La primavera ya arribó, y la falta de tiempo y las billeteras flacas llevan a pensar de otro modo al jardín. El tiempo de espera, las especies más rápidas en crecer y el diseño son algunos de los puntos a tener en cuenta.

Los asesores de viveros locales señalan una serie de consejos que resumimos para que tengas tu espacio adecuado y listo para disfrutar. 

Preparar el suelo

Primero, dibujá tu jardín. Planificar el diseño ayudará visualmente a todo el patio. Luego, debes dedicar tiempo a la preparación del terreno: una labor esencial para que tus plantas ornamentales se desarrollen bien, especialmente si es en el suelo, pero también si utilizas sustratos para macetas. 

El aporte de abono orgánico al comienzo de la primavera para sembrar o plantar le devolverá al suelo la fertilidad y las cualidades físicas que ha perdido con plantaciones anteriores y el resecamiento del invierno. También mejorará la estructura y la textura del suelo, esponjando los de tipo arcilloso, que tienden a compactarse, y aglutinando los arenosos. Es lo que se llama un abonado de fondo.

Elección de especies

En cuanto a las especies, lo más importante es asesorarse con el viverista de confianza. Si nuestro objetivo es la rapidez, entonces nadie mejor que el experto para que guíe nuestra elección, ya que hay especies que crecen con mucha más velocidad que otras. 

Un detalle importante es seleccionar especies adecuadas a nuestra zona, por el clima y las lluvias.  Verificar que estén sanas y libres de cualquier plaga o enfermedad debajo de las hojas y sus tallos.

Rápidas

Los agapantos, gazanias, verbenas y los lirios son algunas de las especies que colonizan en poco tiempo la superficie y se ubican bien entre los arbustos. 

Los chips de madera acompañan perfectamente en la demarcación de los canteros y son muy buenos para proteger las plantas de eventuales fríos bruscos; además, disminuyen el crecimiento de malezas y, al ser naturales, su descomposición aporta orgánicos que nutren el suelo. 

Si tu patio es pequeño y rodeado de muros, las trepadoras son ideales para dar el marco de verde necesario al sector. Crecen rápido y requieren de pocos cuidados. Hay que controlar su tamaño con el tiempo.  Por otro lado, la lavanda es un arbusto muy recomendado: de rápido crecimiento, brinda perfume y color.

A tener en cuenta: los errores del riego

Uno de los errores más comunes es tratar a todas las especies de la misma manera. Las plantas tienen diferentes necesidades de luz, temperatura, humedad ambiental y agua, entre muchos otros factores. 

• No descuidarlas. Una señal del despiste son las hojas lacias, arrugadas, amarillas (o, en el peor de los casos, que nuestras plantas ya no tengan hojas).
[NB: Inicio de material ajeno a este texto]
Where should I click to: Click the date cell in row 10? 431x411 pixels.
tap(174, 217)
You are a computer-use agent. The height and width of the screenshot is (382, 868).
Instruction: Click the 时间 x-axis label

• Frecuencia de riego. Esta variable está condicionada no sólo por la especie cultivada, sino por otras circunstancias: en los días más cálidos necesitan más hidratación; ante la escasez de lluvia, tendrás que regar con asiduidad para suplir su carencia; los vientos fuertes también resecan las plantas. Cuando los ejemplares se encuentran en maceta, la periodicidad estará relacionada con el tamaño del recipiente. 

• Mucho más grave que regar poco es regar demasiado: por eso, ante la duda es mejor esperar. Mueren muchas más plantas por exceso de buena voluntad que por falta de agua.

• El problema de la acumulación de agua por un drenaje inapropiado está muy relacionado con el punto anterior.